Render the following lines as a JSON list of strings, with one string per line and blank lines omitted. Leave the pictures out of the result.

+++ Data excerpts

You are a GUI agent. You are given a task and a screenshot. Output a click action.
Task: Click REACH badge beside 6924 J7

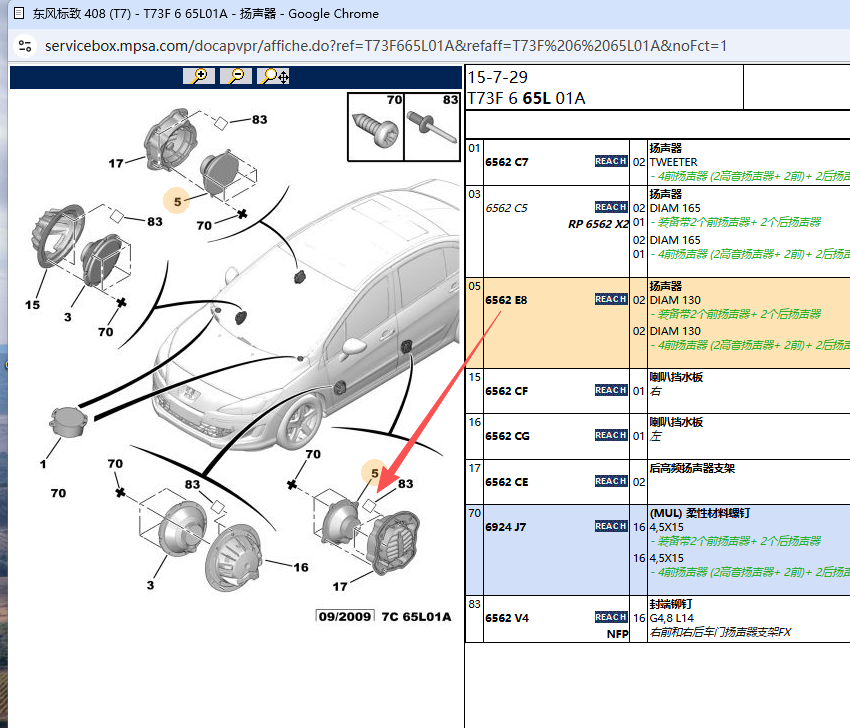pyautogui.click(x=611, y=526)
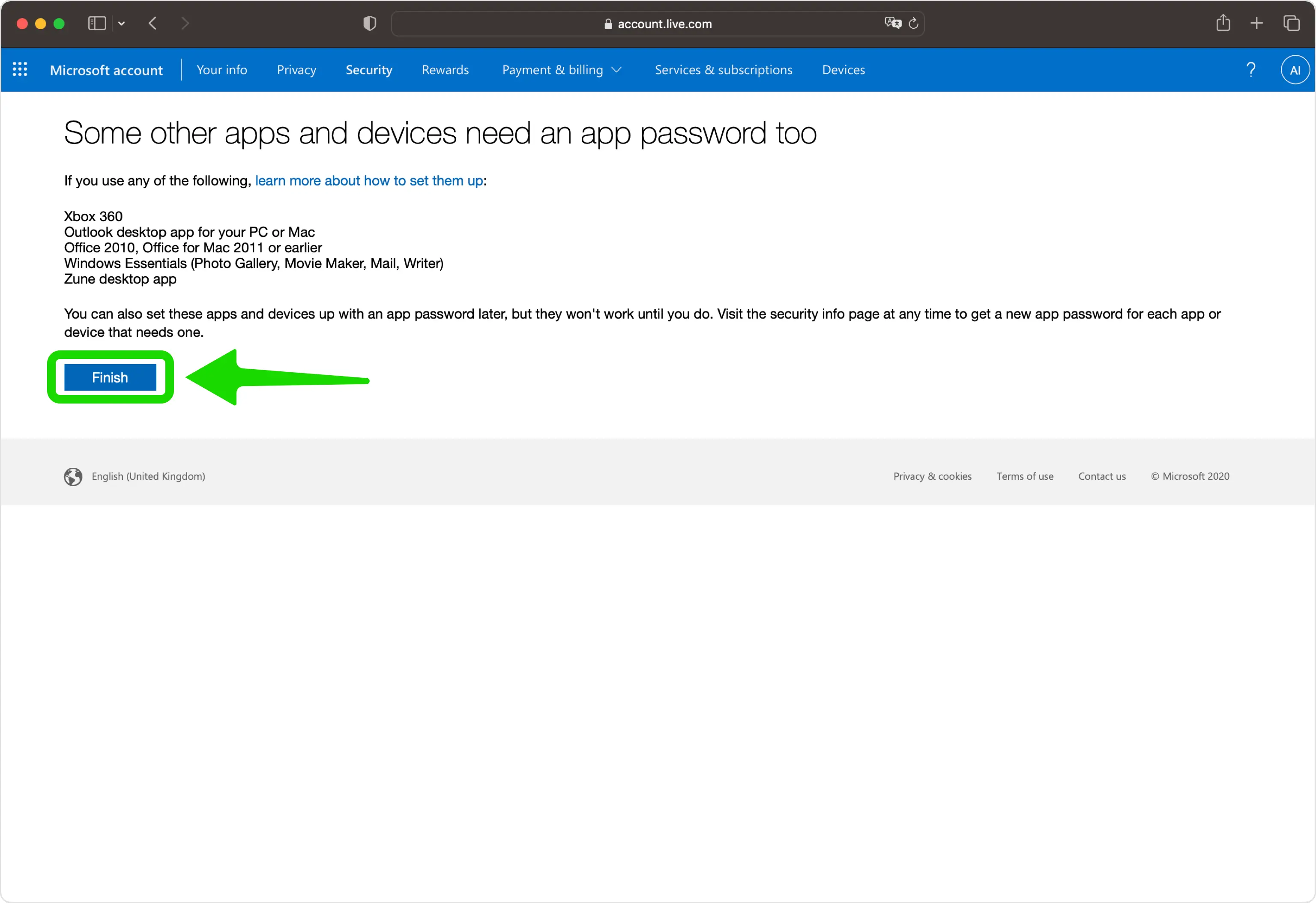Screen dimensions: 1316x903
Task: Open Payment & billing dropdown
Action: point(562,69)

++++++

● Answer to this task:
[
  "You are a GUI agent. You are given a task and a screenshot. Output a click action.",
  "Task: Click REACH badge beside 6924 J7",
  "pyautogui.click(x=611, y=526)",
  "Screen dimensions: 1316x903",
  "Task: Open Payment & billing dropdown",
  "Action: point(562,69)"
]